NASA's James Webb Space Telescope

SOFIA Cycle 7: An Opportunity to Prepare for JWST Science

News Feature July 13, 2018

Photograph of NASA's SOFIA 747SP aircraft soaring over Southern California's high desert.
With the large door over its 2.5-meter German-built telescope wide open, NASA's Stratospheric Observatory for Infrared Astronomy 747SP aircraft soars over Southern California's high desert. SOFIA makes astronomical observations between 39,000 and 45,000 feet altitude, typically flying 10 hours per flight. Credit: NASA/Jim Ross

The Stratospheric Observatory For Infrared Astronomy (SOFIA) project has released two calls for proposals (CfP) for observing time in the Cycle 7 period open to qualified scientists in the international community. Proposals preparing for and enhancing early science with JWST are especially welcome. Proposals are due September 7, 2018. Details are available on the SOFIA website.

SOFIA can complement JWST science in many ways.
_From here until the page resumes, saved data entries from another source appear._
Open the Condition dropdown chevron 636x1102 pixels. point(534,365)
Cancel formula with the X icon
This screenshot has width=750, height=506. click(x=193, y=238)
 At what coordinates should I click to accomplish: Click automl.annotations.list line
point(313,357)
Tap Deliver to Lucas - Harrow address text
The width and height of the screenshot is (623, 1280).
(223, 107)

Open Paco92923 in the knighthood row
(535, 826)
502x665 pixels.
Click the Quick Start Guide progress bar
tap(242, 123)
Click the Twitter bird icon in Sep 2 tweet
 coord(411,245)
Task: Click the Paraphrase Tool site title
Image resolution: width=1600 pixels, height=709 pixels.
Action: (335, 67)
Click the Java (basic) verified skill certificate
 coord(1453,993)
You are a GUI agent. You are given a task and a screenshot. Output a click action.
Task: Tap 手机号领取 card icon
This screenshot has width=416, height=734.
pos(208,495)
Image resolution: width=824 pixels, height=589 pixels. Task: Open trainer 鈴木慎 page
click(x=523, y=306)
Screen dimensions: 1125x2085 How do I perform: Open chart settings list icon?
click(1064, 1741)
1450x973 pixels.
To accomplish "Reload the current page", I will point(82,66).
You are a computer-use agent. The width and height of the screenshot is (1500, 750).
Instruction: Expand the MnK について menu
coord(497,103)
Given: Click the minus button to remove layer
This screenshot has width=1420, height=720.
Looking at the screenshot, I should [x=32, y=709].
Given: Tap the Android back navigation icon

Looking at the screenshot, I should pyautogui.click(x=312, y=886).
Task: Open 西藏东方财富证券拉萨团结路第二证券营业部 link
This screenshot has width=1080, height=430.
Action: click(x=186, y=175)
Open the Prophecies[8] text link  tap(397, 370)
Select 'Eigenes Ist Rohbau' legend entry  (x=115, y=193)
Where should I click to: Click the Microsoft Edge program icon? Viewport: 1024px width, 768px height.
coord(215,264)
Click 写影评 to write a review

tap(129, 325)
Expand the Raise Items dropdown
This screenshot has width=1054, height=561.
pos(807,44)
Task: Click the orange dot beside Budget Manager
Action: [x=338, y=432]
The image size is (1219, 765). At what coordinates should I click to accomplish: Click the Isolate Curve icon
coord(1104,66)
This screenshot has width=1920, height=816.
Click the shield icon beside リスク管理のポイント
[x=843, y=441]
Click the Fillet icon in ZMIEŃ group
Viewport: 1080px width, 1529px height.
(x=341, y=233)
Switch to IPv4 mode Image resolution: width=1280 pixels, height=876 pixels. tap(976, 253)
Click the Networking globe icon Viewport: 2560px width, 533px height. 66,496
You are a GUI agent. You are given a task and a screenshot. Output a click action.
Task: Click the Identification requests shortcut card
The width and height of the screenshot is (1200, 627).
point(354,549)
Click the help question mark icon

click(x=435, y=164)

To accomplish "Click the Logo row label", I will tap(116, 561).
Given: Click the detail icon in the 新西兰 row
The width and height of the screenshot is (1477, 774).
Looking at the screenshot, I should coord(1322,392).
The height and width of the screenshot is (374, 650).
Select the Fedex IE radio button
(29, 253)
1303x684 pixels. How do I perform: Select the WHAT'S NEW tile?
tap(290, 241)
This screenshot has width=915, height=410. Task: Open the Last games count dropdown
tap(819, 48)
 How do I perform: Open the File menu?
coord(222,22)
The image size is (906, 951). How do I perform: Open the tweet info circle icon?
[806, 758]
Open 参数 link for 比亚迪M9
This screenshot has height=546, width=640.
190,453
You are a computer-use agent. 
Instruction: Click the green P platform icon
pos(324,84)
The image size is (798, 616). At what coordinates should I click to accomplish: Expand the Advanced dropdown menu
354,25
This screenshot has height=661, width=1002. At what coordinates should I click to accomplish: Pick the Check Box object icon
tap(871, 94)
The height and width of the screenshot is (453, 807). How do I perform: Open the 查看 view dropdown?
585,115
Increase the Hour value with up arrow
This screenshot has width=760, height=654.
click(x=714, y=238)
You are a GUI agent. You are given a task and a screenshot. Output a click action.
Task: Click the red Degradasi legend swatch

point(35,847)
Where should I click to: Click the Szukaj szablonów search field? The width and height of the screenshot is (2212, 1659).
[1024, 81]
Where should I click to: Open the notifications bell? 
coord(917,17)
SOFIA provides infrared access to bright, nearby objects where JWST will saturate. SOFIA observations of bright galactic and nearby extragalactic sources can provide important templates for JWST studies of distant galaxies. In some cases, gravitational lensing enables SOFIA studies of distant galaxies.

SOFIA offers unprecedented high spectral resolution R ~ 100,000 or more over a wide range of wavelengths from 5 to ~620 microns with the EXES, GREAT, and HIRMES (available in 2019) instruments. This wavelength region contains a large number of essential atomic and molecular diagnostic lines, which can measure the dynamics of gas in planet-forming disks, jets and outflows from young stars, and other cool objects. Specifically, the 5-28 micron range overlaps with JWST/MIRI to resolve individual lines, identify new molecules, and provide a benchmark for interpretation of lower spectral resolution molecular, ice, and dust studies by JWST.

SOFIA offers long-term temporal monitoring of Solar System objects with mid/far-IR imaging and spectroscopy plus occultation measurements at visible wavelengths, including targets as close as 20 degrees from the Sun, which cannot be reached by JWST.

SOFIA extends beyond the JWST spectral range to far-infrared wavelengths: 28 to 215 microns with the HIRMES (2019) and HAWC+ instruments, with a significantly larger FOV than ALMA and similar angular resolution as Herschel PACS.